Pour quels cas d'usage avez-vous déjà établi une courbe d'expérience ?
Je peux vous citer la génération de tags afin d'orienter l'article au sein du CMS, la création de résumés d'articles et la conception de quiz pour nos lecteurs. Nous laissons une grande liberté aux collaborateurs pour chercher des solutions à leurs besoins et imaginer des prototypes. Cela se passe au fil de l'eau : nous formons les candidats aux différents outils et ensuite ils sont accompagnés par les équipes de la DSI si besoin. La clé de notre méthode est bien de partir de la base (des besoins, des usages) pour construire des cas d'usages structurés qui pourront ensuite être mis en production de la manière la plus sécurisée possible.
Avez-vous pu évaluer l'intérêt de passer par l'IA générative pour ces cas d'usage ?
Nous sommes encore en phase d'évaluation avec des avis intermédiaires qui ont déjà été rendus mais rien n'est acté pour le moment. A mon arrivée, en septembre dernier, j'ai mis en place un comité d'évaluation de ces expérimentations en y intégrant toutes les fonctions pouvant être concernées par l'IA : la rédaction, la DSI, le service juridique, les ressources humaines et la RSE. Nous nous réunissons très régulièrement pour passer en revue chaque expérimentation et formuler un avis sur son éventuel passage en production ou, au contraire, sur la nécessité de la poursuivre.
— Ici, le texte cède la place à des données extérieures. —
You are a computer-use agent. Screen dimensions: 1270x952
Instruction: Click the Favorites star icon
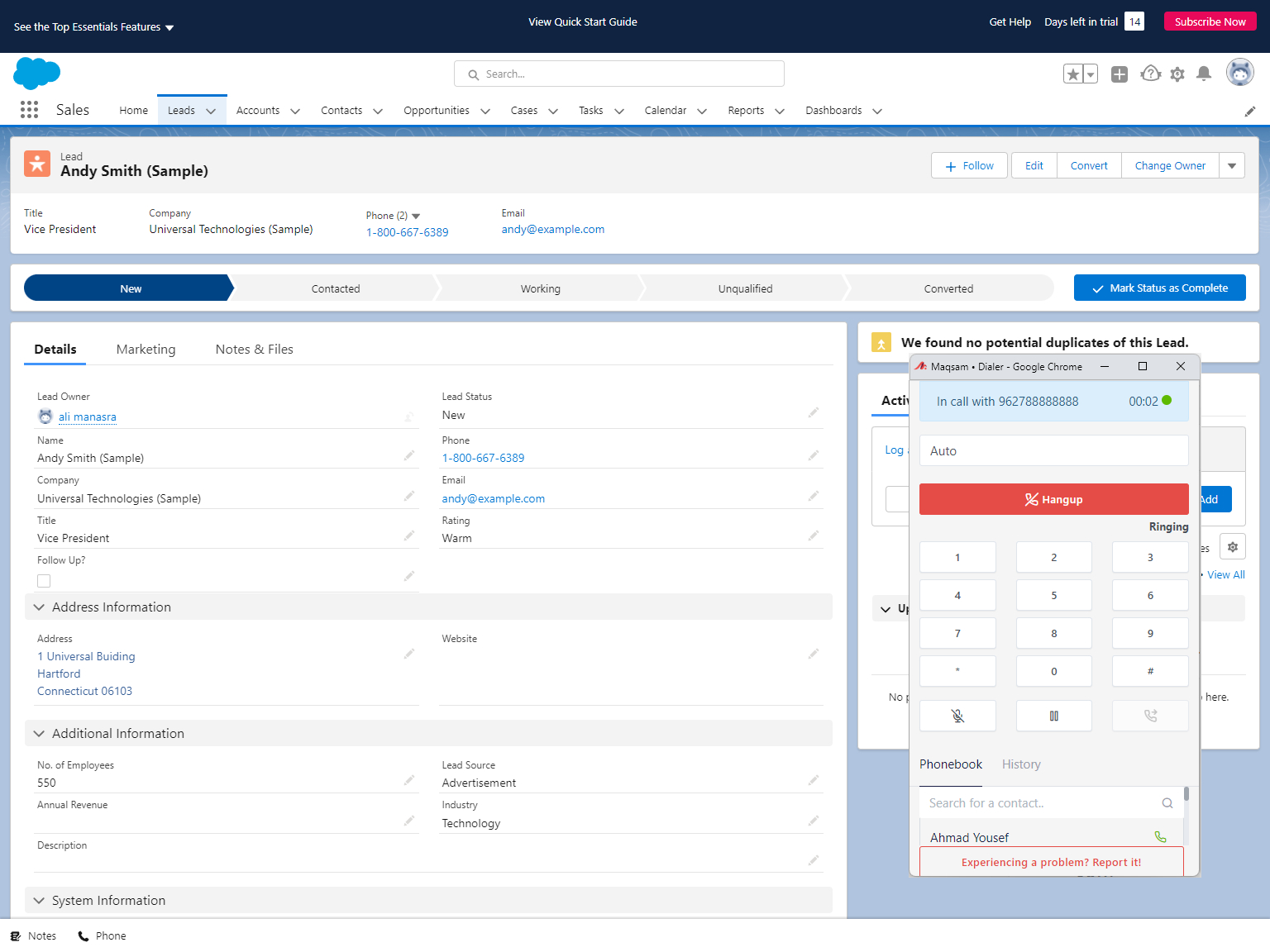point(1072,74)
Par exemple, dans le cas des résumés, il nous faut mesurer si cela aboutit à un avantage concret pour nos lecteurs et nos journalistes. Chaque décision est prise de manière collaborative.
Et concernant la création d'images et de vidéos ?
Nos guidelines déontologiques interdisent l'utilisation de l'IA générative pour la création d'images et de vidéos.
Cette expérimentation concerne-t-elle uniquement le titre Ouest-France ?
Toutes les filiales du groupe sont engagées dans ces tests.
Avez-vous des accords-cadres avec des fournisseurs ou envisagez-vous de mettre en place des contrats pour entraîner des modèles avec vos données ?
Nous n'avons pas mis en place d'accord avec les fournisseurs de modèles d'IA générative. En revanche, nous travaillons avec des organismes publics de recherche. C'est tout le sens du lancement cette année du laboratoire commun Synapses par Ouest-France avec l'Institut de recherche en informatique et systèmes aléatoires (Irisa), du CNRS et de l'Université de Rennes, avec qui le groupe collabore depuis une trentaine d'années.
"Nous n'avons pas mis en place d'accord avec les fournisseurs de modèles d'IA générative"
Cet accord porte sur le patrimoine éditorial d'Ouest-France, qui compte plus de 100 millions de contenus (texte, image, vidéo et audio), dont 38 millions de photos. Les chercheurs nous aideront à mieux explorer ces ressources à l'aide de l'IA générative, du machine learning, de la vision par ordinateur, le traitement automatique des langues, etc.
Quel intérêt l'IA peut-elle représenter pour les rédactions ?
L'IA générative représente une opportunité tout d'abord éditoriale : l'IA peut devenir un outil d'assistance au journaliste, notamment pour les tâches répétitives, pour lui libérer du temps pour la recherche d'information exclusive et le travail de proximité avec les sources et les lecteurs. L'IA en général peut également être d'une grande utilité pour la détection de signaux sur de grandes masses de données, c'est donc un ferment très prometteur au service des enquêtes. Enfin, l'IA, c'est aussi une question d'opportunité économique puisqu'elle peut améliorer la pertinence et l'accessibilité des contenus à une audience plus diverse, en facilitant le passage du texte au son ou à l'image. Ceci étant, il faut envisager l'IA avec une très grande prudence. C'est encore une technologie faillible et dont l'adoption exige un très fort dialogue pour avancer en transparence à la fois avec les salariés du groupe et les lecteurs.